MALDI-TOF MS instrument and data analysis

A Ultraflex III TOF/TOF mass spectrometer (Bruker Daltonik GmbH, Bremen, Germany) was employed for sample analysis. The instrument was externally calibrated using a ProteoMass peptide & protein MALDI-MS calibration kit (Sigma-Aldrich, St. Louise, MO) which includes human ACTH fragment 18–39 (m/z  =  2,465), bovine insulin oxidized B chain (m/z  =  3,465), bovine insulin (m/z  =  5,731), equine cytochrome c (m/z  =  12,362), and equine apomyoglobin (m/z  =  16,952). MALDI-TOF MS operated in linear positive mode within the mass range of 2,000–20,000 m/z. Five hundred shots were accumulated, with a 50 Hz laser, for each sample. Parameters in flexControl were carried out according to the manufacturer's instructions (Bruker Daltonik GmbH, Bremen, Germany) using acceleration voltage of 25.00 kV (ion source 1) and 23.45 kV (ion source 2) and lens voltage of 6.0 kV. On account of our BioTyper database not containing B. pseudomallei reference spectra, we therefore constructed mass spectra of strain K96243 as an in-house reference spectrum, because this strain is well-known and is the first of the established genome sequences [49]. The reference spectrum of K96243 was generated from twenty single spectra.

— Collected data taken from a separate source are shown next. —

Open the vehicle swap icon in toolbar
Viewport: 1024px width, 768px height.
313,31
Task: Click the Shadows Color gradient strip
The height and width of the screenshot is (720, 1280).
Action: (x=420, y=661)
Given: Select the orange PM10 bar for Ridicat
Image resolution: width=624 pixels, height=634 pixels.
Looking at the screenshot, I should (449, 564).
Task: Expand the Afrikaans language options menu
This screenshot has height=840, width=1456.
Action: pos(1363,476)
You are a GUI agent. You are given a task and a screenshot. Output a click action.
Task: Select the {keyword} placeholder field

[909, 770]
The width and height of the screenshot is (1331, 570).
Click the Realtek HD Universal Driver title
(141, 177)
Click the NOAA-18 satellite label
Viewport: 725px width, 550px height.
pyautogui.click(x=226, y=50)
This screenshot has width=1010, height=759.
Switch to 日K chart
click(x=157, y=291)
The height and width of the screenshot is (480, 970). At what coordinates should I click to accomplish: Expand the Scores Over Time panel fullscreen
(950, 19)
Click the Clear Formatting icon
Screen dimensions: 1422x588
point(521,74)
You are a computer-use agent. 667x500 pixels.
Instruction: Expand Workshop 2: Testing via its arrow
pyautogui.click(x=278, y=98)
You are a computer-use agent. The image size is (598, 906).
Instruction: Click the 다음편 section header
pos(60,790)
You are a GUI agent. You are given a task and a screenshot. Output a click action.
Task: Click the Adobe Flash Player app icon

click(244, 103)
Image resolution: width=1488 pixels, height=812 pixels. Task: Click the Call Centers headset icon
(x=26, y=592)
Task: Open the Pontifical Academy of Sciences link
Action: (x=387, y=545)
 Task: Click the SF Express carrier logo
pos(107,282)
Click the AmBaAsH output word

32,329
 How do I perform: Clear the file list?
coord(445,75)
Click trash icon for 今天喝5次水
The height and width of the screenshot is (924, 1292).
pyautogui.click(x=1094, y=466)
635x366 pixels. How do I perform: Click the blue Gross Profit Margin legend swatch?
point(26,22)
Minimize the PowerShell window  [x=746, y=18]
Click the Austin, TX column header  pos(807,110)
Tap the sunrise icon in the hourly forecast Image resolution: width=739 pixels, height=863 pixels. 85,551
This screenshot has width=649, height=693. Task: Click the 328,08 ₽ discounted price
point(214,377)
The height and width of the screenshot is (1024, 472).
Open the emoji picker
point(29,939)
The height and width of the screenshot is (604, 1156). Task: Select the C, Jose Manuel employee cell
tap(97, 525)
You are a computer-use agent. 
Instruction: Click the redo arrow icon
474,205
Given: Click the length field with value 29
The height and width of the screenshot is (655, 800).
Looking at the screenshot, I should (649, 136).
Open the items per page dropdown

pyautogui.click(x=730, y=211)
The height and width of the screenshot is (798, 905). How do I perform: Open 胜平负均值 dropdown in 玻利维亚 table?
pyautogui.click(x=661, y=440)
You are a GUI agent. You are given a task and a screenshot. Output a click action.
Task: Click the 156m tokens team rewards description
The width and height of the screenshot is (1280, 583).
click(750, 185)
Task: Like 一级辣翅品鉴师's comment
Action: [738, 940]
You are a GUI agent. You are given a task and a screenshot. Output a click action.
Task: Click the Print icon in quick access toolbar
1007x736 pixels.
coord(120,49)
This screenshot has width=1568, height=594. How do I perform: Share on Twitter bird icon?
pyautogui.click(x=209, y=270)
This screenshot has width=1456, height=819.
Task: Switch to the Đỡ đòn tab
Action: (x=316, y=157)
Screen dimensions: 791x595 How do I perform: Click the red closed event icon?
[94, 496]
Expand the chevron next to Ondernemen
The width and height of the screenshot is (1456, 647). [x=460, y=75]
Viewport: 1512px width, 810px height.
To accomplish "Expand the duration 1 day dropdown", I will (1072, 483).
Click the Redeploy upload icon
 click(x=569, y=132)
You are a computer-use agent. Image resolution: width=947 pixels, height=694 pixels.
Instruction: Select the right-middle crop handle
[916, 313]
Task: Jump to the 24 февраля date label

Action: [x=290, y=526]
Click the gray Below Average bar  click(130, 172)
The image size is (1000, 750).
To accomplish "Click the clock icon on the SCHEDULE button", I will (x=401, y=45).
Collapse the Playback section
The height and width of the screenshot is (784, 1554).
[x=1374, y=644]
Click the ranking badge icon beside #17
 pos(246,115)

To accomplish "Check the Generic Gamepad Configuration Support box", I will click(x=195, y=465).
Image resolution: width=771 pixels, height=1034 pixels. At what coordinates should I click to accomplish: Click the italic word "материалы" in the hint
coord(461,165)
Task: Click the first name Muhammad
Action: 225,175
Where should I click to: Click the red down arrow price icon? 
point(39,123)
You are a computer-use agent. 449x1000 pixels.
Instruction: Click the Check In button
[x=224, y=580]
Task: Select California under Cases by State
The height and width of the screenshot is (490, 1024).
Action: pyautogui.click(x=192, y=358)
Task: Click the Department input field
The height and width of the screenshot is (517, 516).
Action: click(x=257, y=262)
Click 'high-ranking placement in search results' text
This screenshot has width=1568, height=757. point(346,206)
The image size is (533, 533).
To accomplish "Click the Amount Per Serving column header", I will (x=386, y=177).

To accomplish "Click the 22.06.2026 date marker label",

Total mass spectra of each bacterial sample acquired from FlexAnalysis version 3.0 (Build 92) were used to perform pattern matching against the reference spectrum of the K96243 strain using the MALDI BioTyper 2.0 software package. The calculation of matching peaks between the tested spectra and the reference spectra in the database provides the identification score for any given sample. Average spectrum for each B. pseudomallei strain was constructed from a set of twenty replicate spectra. For identifying the biomarkers to discriminate between environmental and clinical stains, the two average mass spectra of these two groups were further analyzed using ClinProTools version 2.2 (Build 78) [50]. Parameter settings for spectra preparation in the ClinProTools software were: top hat baseline subtraction, a resolution of 800 ppm, and a mass range of 2,000–20,000 m/z. Peak picking was based on total average spectrum, using a signal to noise ratio threshold of 5. The sort mode for peak selection was based on Wilcoxon/Kruskal-Wallis statistics at p-value < 0.01. Principal component analysis (PCA) and dendrogram for cluster analysis were automatically conducted with the integrated tool in the ClinProTools, MATLAB algorithm.

Conclusions

Whole-cell MALDI-TOF MS is a worthy and rapid tool which can be employed to analyze bacterial isolates under different experimental conditions and generate the stable mass ions for reliable bacterial identification analysis. PCA and cluster analysis demonstrated that environmental and clinical isolates of B. pseudomallei intermixed together and could not completely group all isolates in accordance to their sources. Future experiments should comprise a large number of B. pseudomallei from each source group to obtain more mass spectra information for the improvement of source categorization analysis. Notably, our study has shed light on the efficacy of whole-cell MALDI-TOF analysis for identifying the source-specific biomarkers for facilitating the discrimination of environmental and clinical B. pseudomallei isolates. The rapid typing of B. pseudomallei from various sources, using the MALDI-TOF approach, could enable the tracking of B. pseudomallei during outbreaks and provide benefits with regards to medical prevention and the treatment of melioidosis. To the future aspects, a bioinformatics-based approach should be applied for investigating protein assignment and providing powerful identification and differentiation procedures of microorganisms at the strain level.